» WHAT YOU NEED TO DO
Repeat word for word the lines starting at the one with "You are a GUI" and ending at the final line of the material, both ends included; omit pictures.

» RECORDS TO PROCESS

--- START ---

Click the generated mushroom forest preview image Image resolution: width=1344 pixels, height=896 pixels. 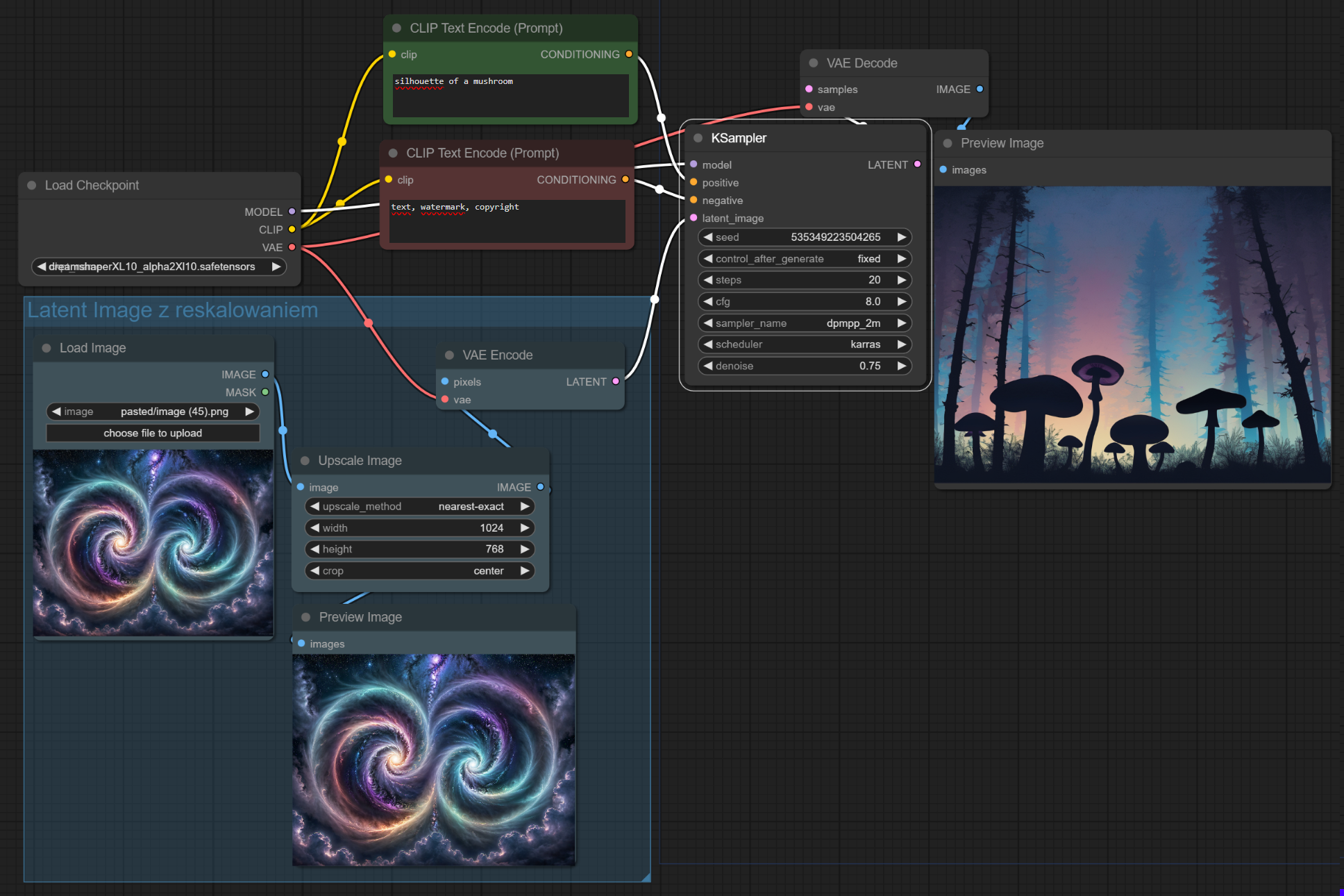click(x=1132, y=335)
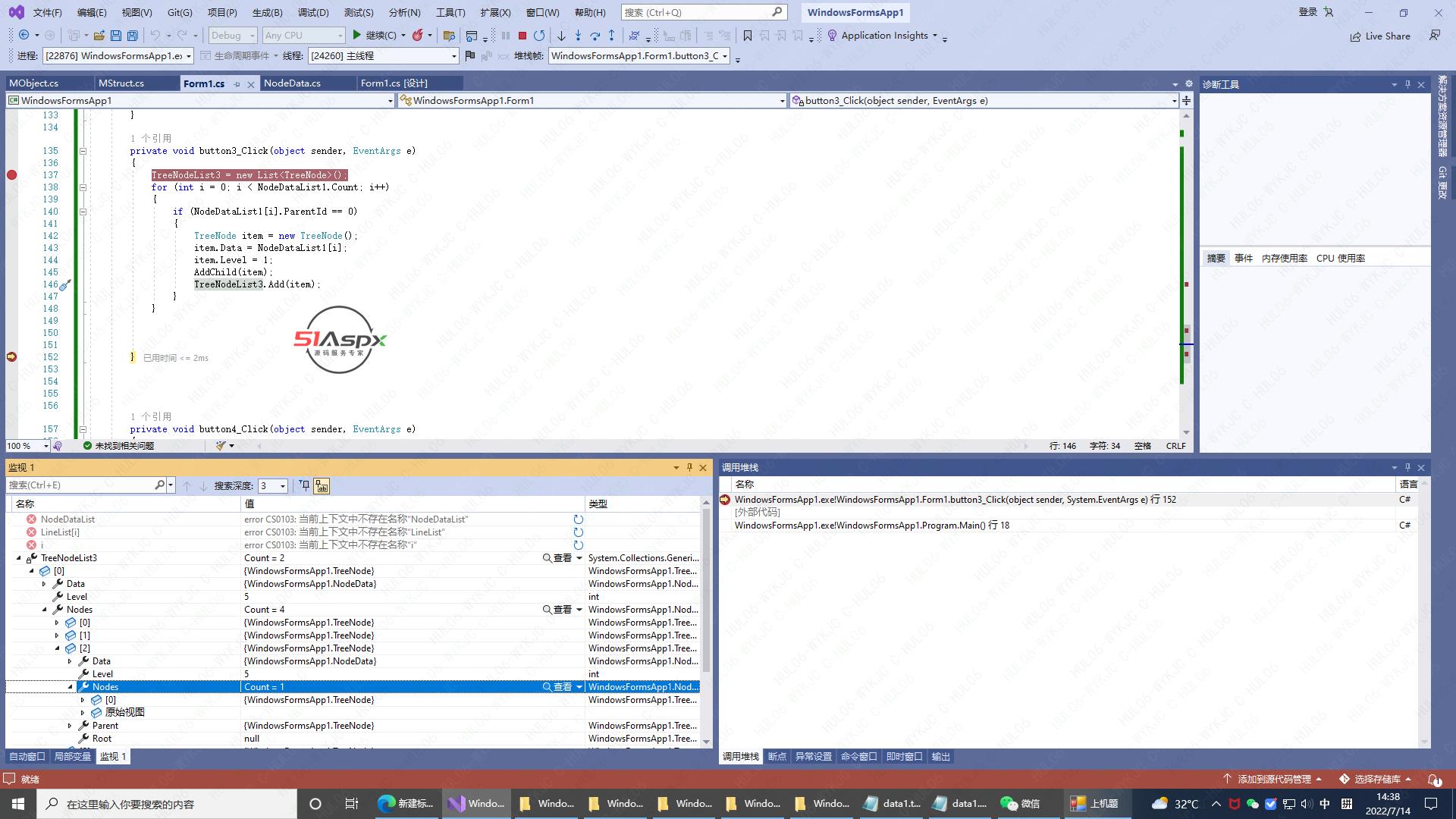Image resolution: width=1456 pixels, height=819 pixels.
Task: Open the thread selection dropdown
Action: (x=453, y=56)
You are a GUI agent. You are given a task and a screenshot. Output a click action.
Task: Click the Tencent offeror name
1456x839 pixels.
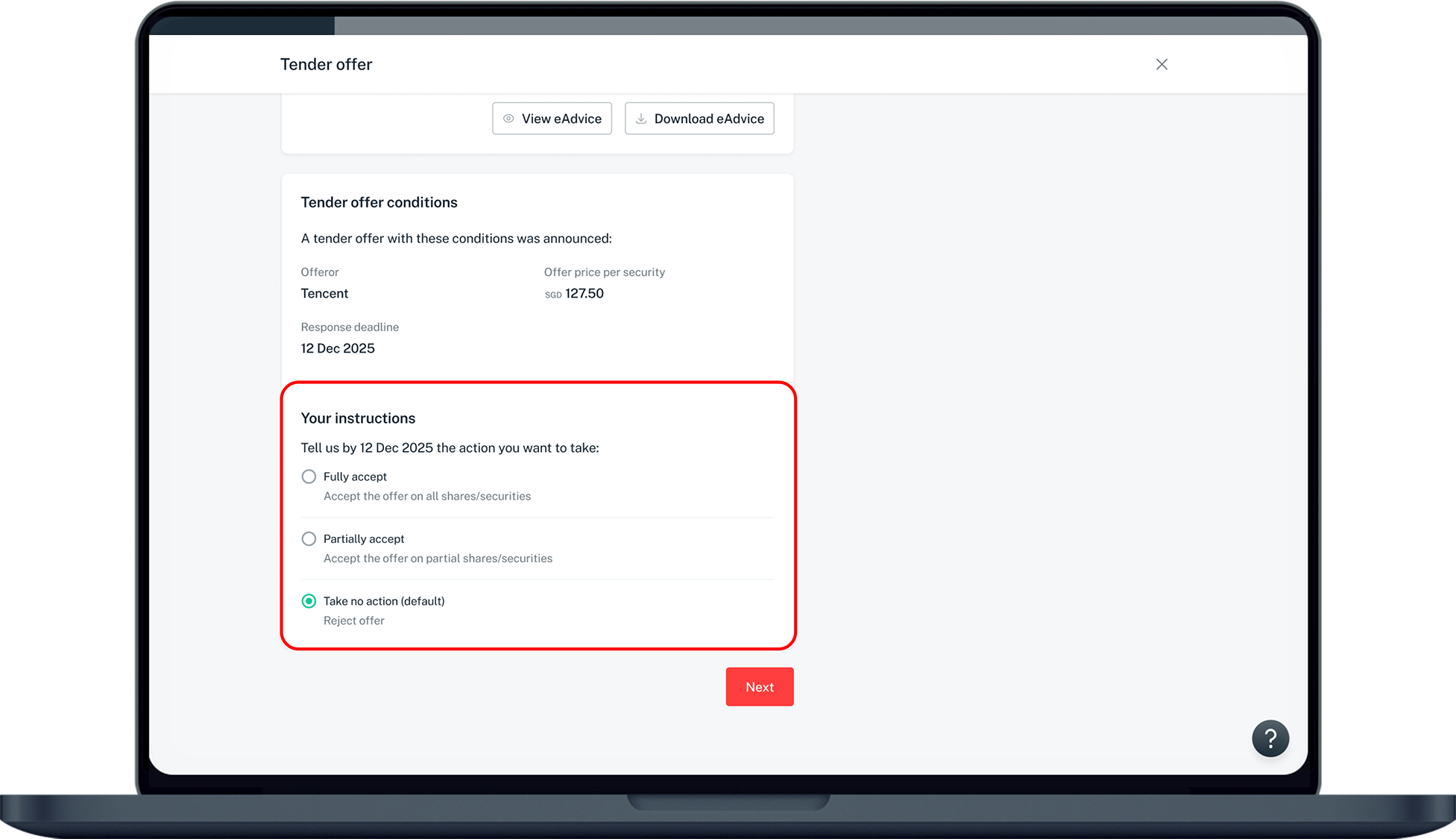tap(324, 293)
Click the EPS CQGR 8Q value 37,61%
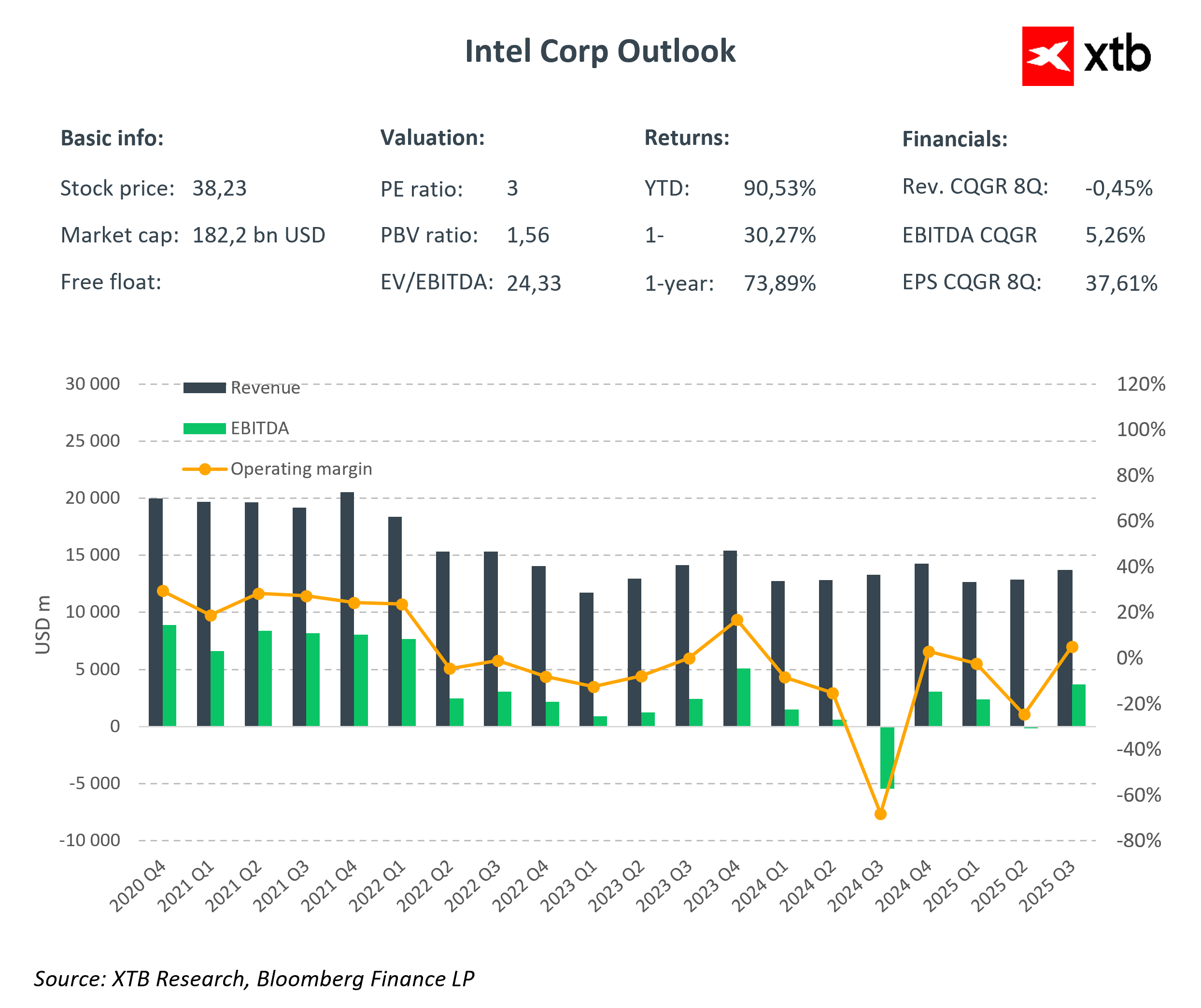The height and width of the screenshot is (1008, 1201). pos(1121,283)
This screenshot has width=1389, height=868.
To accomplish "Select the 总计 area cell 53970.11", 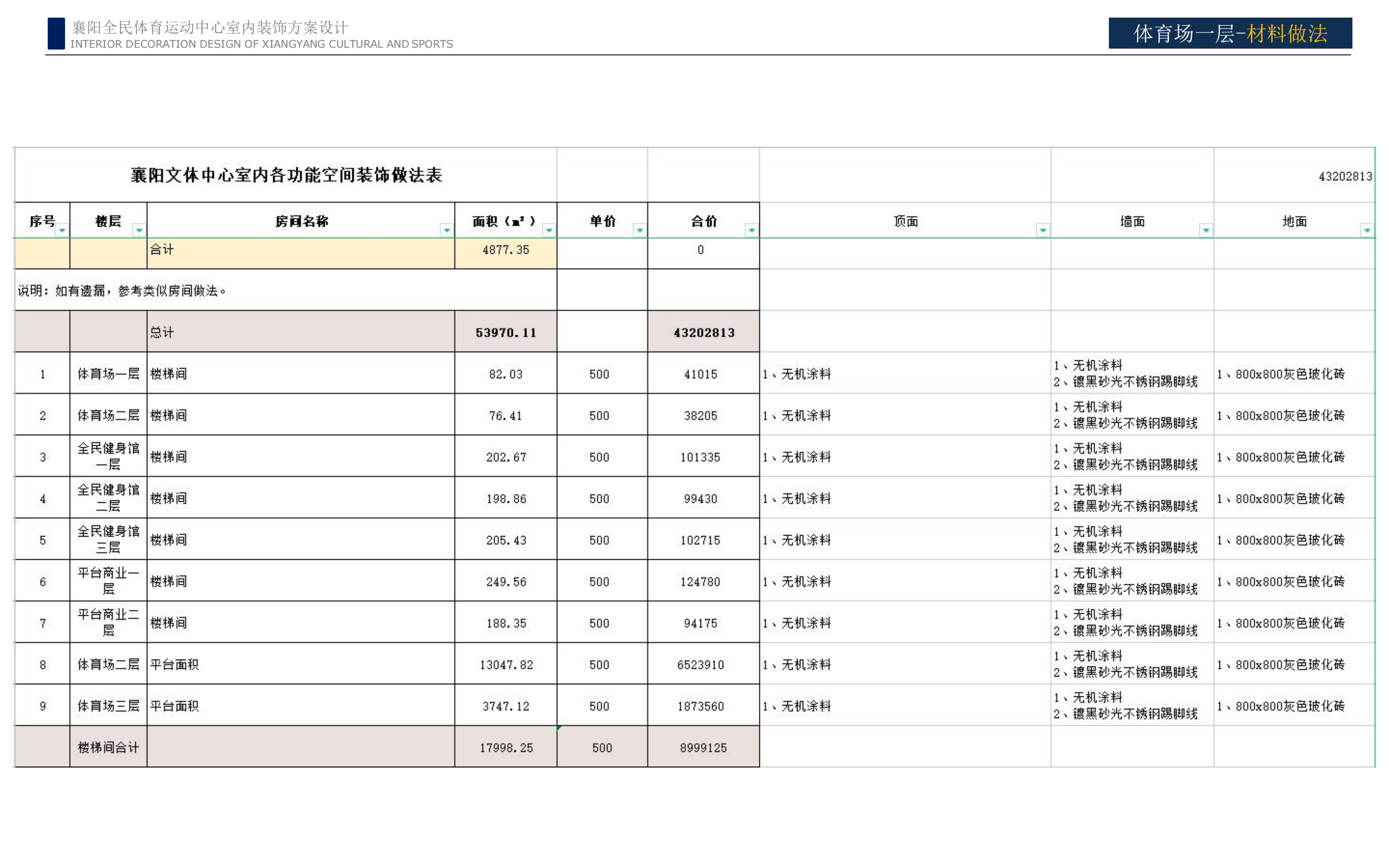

--- END ---

» ANSWER TO THE PROBLEM
You are a GUI agent. You are given a task and a screenshot. Output a click action.
Task: Click the Tencent offeror name
1456x839 pixels.
tap(324, 293)
Click the EPS CQGR 8Q value 37,61%
The height and width of the screenshot is (1008, 1201). pos(1121,283)
This screenshot has width=1389, height=868.
To accomplish "Select the 总计 area cell 53970.11", 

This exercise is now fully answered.